Let’s code a graph into a string and then take its hash.

- hash of an empty graph is “”
- hash of a vertex with no outgoing edges is “.”
- hash of a vertex with outgoing edges is concatenation of every child hash with some delimiter (e.g. “,”)

To produce the same hash for isomorphic graphs before concatenation in step3 just sort the hashes (e.g. in lexicographical order).

For hash of a graph just take hash of its root (or sorted concatenation, if there are several roots).

**edit** While I hoped that the resulting string will describe graph without collisions, **hynekcer** found that sometimes non-isomorphic graphs will get the same hash. That happens when a vertex has several parents – then it “duplicated” for every parent. For example, the algorithm does not differentiate a “diamond” {A->B->C,A->D->C} from the case {A->B->C,A->D->E}.

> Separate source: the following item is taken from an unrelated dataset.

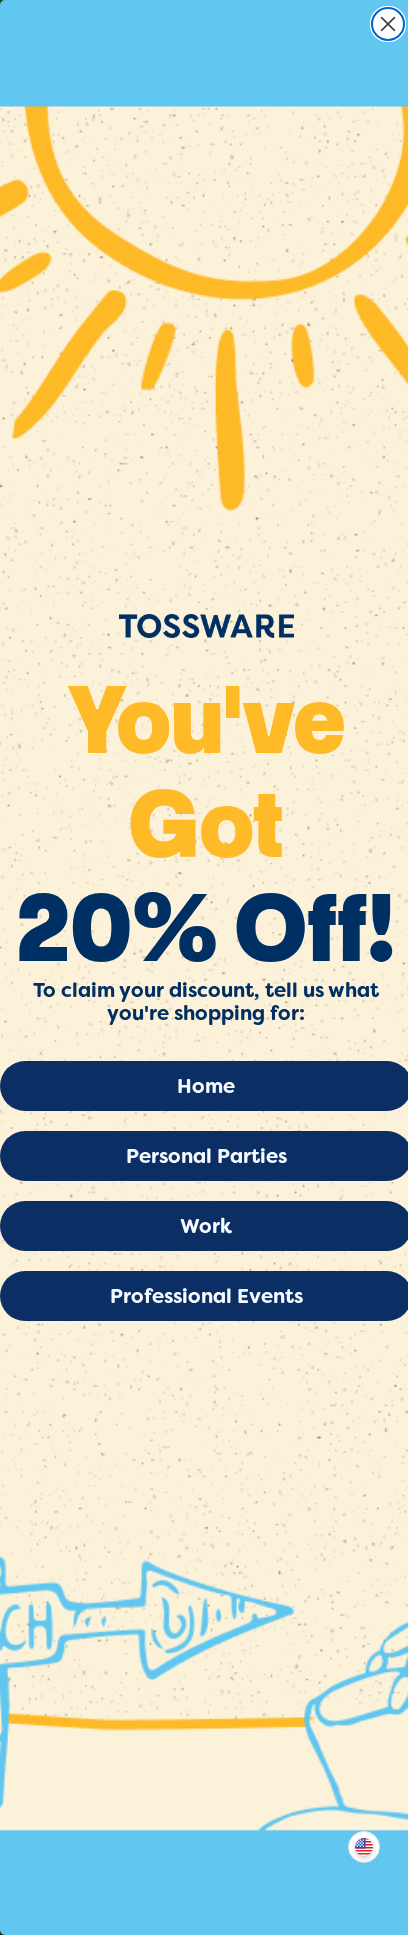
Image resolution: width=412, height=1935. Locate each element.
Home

I’m not familiar with Python and it’s hard for me to understand how graph stored in the example, but here is some code in C++ which is likely convertible to Python easily:

```
THash GetHash(const TGraph &graph)
{
return ComputeHash(GetVertexStringCode(graph,FindRoot(graph)));
}
std::string GetVertexStringCode(const TGraph &graph,TVertexIndex vertex)
{
std::vector<std::string> childHashes;
for(auto c:graph.GetChildren(vertex))
childHashes.push_back(GetVertexStringCode(graph,*c));
std::sort(childHashes.begin(),childHashes.end());
std::string result=".";
for(auto h:childHashes)
result+=*h+",";
return result;
}
```

I am assuming there are no common labels on vertices or edges, for then you could put the graph in a canonical form, which itself would be a perfect hash. This proposal is therefore based on isomorphism only.

For this, combine hashes for as many simple aggregate characteristics of a DAG as you can imagine, picking those that are quick to compute. Here is a starter list:

- 2d histogram of nodes’ in and out degrees.
- 4d histogram of edges a->b where a and b are both characterized by in/out degree.

**Addition**

Let me be more explicit. For 1, we’d compute a set of triples `<I,O;N>`

(where no two triples have the same `I`

,`O`

values), signifying that there are `N`

nodes with in-degree `I`

and out-degree `O`

. You’d hash this set of triples or better yet use the whole set arranged in some canonical order e.g. lexicographically sorted. For 2, we compute a set of quintuples `<aI,aO,bI,bO;N>`

signifying that there are `N`

edges from nodes with in degree `aI`

and out degree `aO`

, to nodes with `bI`

and `bO`

respectively. Again hash these quintuples or else use them in canonical order as-is for another part of the final hash.

Starting with this and then looking at collisions that still occur will probably provide insights on how to get better.

When I saw the question, I had essentially the same idea as @example. I wrote a function providing a graph tag such that the tag coincides for two isomorphic graphs.

This tag consists of the sequence of out-degrees in ascending order. You can hash this tag with the string hash function of your choice to obtain a hash of the graph.

**Edit:** I expressed my proposal in the context of @NeilG’s original question. The only modification to make to his code is to redefine the `hashkey`

function as:

```
def hashkey(self):
return tuple(sorted(map(len,self.lt.values())))
```

With suitable ordering of your descendents (and if you have a single root node, not a given, but with suitable ordering (maybe by including a virtual root node)), the method for hashing a tree ought to work with a slight modification.

Example code in this StackOverflow answer, the modification would be to sort children in some deterministic order (increasing hash?) before hashing the parent.

Even if you have multiple possible roots, you can create a synthetic single root, with all roots as children.